Para Lemos, la canción representa una descripción exacta de la infancia y la identidad costera de quienes crecieron junto al Paraná. "Al escuchar la canción, uno mismo se imagina cómo pudo haber sido de chico, cómo nos criaron. Uno escucha la letra y sabe cómo se hizo la cuna, con qué material se hizo. Se imagina la luna, el sol, todo lo que dice la canción tal cual es", expresó. Además, consideró que la popularidad de la obra ayudó a que Puerto Sánchez fuera reconocido en distintos puntos del país.

"Gracias a ella y a la canción, el barrio se hizo más conocido. La canción permitió mostrar quiénes somos y cómo vivimos los que nacimos acá", sostuvo. La identificación entre la letra y la vida cotidiana de la comunidad explica por qué la figura de Dominga terminó convirtiéndose en un símbolo colectivo que excedió su propia historia personal.

Otro de los vecinos que compartió gran parte de su vida con Dominga fue Eduardo “Dardy” Escouboue, quien la definió como una persona excepcional y profundamente comprometida con los demás. "Excepcional. Siempre estaba para los chicos, siempre", resumió a Elonce. Al recordar distintos momentos de su vida, destacó especialmente el rol maternal que asumió con niños y jóvenes que atravesaban situaciones difíciles. "Ella tuvo también una hija adoptada que perdió en un accidente.

Después crió al Rana, que era hijo de Negrito Ticona, quien se ahogó cuando pescaba. Ese chico se recibió en la Prefectura, pero murió en un hecho trágico durante el servicio", relató. Para Escouboue, esa vocación permanente por ayudar explica el enorme cariño que despertó en la comunidad. "Ella era como madre de todos acá. Siempre fue amable con todos, servicial, de todo. Fue una leyenda de acá, de la costa", aseguró.

Más allá de su vínculo con la cultura costera, quienes la conocieron destacan valores humanos que marcaron su forma de relacionarse con los demás. Escouboue recordó que Dominga solía transmitir enseñanzas simples pero profundas sobre la solidaridad y la empatía. "Lo que más aprendimos de ella fue la honestidad, la amabilidad y estar siempre al lado del otro que necesita", afirmó. Según contó, esas enseñanzas se repetían constantemente en las conversaciones que mantenía con vecinos y amigos.
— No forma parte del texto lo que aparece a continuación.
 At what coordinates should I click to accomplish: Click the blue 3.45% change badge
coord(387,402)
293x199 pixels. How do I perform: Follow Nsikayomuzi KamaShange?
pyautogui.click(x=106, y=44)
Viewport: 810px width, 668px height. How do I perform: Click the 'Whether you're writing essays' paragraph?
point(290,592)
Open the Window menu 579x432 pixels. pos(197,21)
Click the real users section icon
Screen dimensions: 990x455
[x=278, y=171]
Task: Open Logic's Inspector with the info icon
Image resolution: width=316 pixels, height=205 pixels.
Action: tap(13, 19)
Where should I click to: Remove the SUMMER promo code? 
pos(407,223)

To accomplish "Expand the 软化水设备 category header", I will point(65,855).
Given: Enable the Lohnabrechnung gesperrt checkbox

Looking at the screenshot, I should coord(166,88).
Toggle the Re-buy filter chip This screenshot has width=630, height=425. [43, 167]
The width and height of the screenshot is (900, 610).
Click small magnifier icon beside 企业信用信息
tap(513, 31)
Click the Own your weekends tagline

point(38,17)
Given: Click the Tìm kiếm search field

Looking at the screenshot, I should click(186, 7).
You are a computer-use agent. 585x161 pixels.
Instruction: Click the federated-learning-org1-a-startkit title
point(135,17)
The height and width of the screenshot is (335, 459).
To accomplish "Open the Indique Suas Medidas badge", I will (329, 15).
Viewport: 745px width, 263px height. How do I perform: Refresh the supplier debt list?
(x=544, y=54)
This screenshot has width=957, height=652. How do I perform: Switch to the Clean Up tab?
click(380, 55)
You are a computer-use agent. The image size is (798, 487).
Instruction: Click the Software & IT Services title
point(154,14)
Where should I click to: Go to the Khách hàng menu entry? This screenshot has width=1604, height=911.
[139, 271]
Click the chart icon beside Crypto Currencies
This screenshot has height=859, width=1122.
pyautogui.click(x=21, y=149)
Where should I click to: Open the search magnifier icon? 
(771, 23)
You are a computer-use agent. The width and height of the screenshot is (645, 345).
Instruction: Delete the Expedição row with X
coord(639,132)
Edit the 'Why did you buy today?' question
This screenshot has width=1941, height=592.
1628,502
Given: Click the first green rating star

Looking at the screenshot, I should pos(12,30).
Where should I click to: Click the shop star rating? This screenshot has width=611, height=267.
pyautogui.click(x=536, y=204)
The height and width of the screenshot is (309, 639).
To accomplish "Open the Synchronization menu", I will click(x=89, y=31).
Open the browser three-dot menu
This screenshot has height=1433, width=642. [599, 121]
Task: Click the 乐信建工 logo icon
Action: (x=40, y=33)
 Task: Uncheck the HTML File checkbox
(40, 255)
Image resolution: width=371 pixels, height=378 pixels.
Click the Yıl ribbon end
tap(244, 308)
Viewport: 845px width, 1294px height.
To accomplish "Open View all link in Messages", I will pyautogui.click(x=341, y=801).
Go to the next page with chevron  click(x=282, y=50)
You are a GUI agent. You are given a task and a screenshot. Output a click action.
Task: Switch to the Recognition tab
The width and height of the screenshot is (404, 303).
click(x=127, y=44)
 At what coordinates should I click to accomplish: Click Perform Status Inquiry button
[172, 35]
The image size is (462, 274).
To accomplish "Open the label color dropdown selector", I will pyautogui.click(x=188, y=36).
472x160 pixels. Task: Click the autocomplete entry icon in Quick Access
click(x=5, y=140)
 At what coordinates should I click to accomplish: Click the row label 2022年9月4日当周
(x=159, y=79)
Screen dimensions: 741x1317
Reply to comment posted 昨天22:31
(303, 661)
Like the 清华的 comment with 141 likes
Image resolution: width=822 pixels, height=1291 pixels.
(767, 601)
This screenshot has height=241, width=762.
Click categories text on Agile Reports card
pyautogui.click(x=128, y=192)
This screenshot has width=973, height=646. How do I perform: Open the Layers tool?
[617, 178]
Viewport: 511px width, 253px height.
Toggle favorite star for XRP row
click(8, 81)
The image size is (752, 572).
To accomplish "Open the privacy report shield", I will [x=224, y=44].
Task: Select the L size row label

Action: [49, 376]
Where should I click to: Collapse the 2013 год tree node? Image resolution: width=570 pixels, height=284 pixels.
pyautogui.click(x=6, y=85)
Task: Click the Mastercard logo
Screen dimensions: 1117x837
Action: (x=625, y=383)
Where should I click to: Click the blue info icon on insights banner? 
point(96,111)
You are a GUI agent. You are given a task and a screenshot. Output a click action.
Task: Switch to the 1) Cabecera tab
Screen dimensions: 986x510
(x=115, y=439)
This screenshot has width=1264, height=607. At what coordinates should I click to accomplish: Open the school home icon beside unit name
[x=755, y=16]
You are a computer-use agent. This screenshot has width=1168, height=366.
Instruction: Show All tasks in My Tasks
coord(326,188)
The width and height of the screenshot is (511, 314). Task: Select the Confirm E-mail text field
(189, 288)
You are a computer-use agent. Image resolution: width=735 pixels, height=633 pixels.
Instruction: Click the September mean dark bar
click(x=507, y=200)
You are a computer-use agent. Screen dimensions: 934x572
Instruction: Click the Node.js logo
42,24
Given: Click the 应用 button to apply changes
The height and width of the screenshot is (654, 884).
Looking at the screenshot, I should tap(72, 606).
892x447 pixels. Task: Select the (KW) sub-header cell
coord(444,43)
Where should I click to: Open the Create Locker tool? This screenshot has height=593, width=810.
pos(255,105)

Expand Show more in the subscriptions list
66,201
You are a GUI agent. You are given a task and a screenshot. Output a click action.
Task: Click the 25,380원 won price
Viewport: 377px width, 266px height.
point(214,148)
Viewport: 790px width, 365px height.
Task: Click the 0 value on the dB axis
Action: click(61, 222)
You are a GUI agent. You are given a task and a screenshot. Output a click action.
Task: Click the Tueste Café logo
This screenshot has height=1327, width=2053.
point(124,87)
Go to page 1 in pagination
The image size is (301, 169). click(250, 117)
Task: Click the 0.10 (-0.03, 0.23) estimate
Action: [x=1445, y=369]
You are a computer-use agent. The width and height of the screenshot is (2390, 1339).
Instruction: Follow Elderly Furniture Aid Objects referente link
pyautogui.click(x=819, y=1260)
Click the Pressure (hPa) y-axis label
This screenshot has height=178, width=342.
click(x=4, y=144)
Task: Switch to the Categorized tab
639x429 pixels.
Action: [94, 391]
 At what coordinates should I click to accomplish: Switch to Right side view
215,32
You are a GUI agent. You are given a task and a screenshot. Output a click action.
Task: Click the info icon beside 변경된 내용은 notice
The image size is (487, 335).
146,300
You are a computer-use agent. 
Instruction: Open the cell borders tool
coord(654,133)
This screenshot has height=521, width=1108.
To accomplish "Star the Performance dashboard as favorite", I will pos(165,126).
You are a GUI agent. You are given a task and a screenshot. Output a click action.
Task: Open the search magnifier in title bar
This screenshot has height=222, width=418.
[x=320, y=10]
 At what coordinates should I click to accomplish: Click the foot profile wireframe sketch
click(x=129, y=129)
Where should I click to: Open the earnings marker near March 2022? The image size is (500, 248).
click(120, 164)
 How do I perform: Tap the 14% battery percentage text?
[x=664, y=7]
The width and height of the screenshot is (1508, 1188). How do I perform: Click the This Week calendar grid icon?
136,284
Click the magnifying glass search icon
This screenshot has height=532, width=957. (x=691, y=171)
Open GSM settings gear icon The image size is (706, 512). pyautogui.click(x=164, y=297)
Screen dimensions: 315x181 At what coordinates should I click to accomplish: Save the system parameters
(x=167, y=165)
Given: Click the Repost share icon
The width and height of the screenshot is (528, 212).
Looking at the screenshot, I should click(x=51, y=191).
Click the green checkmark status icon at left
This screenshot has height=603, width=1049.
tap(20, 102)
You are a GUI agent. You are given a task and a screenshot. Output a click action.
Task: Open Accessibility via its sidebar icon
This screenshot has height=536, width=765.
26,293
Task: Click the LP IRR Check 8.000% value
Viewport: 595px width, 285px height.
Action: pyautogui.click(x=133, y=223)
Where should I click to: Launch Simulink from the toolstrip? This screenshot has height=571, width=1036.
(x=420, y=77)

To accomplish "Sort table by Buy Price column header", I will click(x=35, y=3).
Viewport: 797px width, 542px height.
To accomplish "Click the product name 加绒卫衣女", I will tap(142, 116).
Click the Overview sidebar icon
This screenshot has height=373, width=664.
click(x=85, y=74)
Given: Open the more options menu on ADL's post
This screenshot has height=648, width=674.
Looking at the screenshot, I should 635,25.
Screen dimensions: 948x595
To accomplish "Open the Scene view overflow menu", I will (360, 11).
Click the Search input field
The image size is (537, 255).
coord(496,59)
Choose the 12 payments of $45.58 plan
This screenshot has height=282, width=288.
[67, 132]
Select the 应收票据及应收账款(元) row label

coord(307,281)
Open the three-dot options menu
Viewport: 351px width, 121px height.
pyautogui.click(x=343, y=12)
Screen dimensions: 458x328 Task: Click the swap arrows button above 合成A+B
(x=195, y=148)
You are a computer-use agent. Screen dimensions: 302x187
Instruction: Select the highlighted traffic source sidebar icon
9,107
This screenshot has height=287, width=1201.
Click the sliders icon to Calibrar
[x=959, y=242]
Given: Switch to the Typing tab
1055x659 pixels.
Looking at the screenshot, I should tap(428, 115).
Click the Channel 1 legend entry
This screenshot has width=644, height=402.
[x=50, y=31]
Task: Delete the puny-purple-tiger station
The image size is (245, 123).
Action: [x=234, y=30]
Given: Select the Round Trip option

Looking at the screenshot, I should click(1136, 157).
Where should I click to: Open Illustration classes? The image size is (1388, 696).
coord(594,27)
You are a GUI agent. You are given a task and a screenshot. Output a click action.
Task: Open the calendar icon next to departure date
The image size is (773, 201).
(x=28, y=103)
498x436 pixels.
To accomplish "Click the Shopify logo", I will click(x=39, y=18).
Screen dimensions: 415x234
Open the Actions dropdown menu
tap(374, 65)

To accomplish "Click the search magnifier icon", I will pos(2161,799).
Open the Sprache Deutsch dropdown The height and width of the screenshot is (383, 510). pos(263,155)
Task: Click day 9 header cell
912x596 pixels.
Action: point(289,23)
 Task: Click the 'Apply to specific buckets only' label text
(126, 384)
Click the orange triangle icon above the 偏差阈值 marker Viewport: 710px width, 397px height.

"Ella siempre decía que hay que ayudar porque algún día le puede pasar a uno. Pensaba mucho en los chicos que no tienen para comer, en los que no pueden ir a ningún lado", recordó a Elonce. La preocupación por quienes atravesaban dificultades formó parte de una filosofía de vida que mantuvo hasta sus últimos años y que terminó convirtiéndose en una marca distintiva de su personalidad. Además de su historia personal y de la canción que la inmortalizó, Dominga también dejó un valioso testimonio escrito.

Escouboue recordó que publicó un libro de memorias donde repasó episodios de su vida y de la historia del barrio. "Ella escribió un libro con sus memorias y ahí cuenta una historia mía de cuando era un gurí", comentó. Ese trabajo permitió preservar relatos, costumbres y experiencias que forman parte del patrimonio cultural de Puerto Sánchez y de la identidad ribereña entrerriana. La noticia de su fallecimiento generó múltiples expresiones de afecto y reconocimiento.

Para quienes compartieron con ella la vida cotidiana junto al Paraná, su partida representa mucho más que la pérdida de una vecina ilustre. "Dominga Ayala era muy querida, muy querida, y siempre estuvo. Ante cualquier cosa que pasaba para ayudar, siempre estaba al lado de uno, de otro. Muy amable ella. Yo la quería mucho; de chico me quedaba a dormir en su casa", concluyó Escouboue. Con su muerte se cerró un capítulo fundamental de la historia costera entrerriana.

Sin embargo, su legado continúa vivo en las memorias de quienes la conocieron, en las páginas que escribió, en las historias transmitidas de generación en generación y en la inmortal "Canción de cuna costera", que seguirá evocando para siempre la figura de la mujer que se convirtió en la Madre Costera de Puerto Sánchez.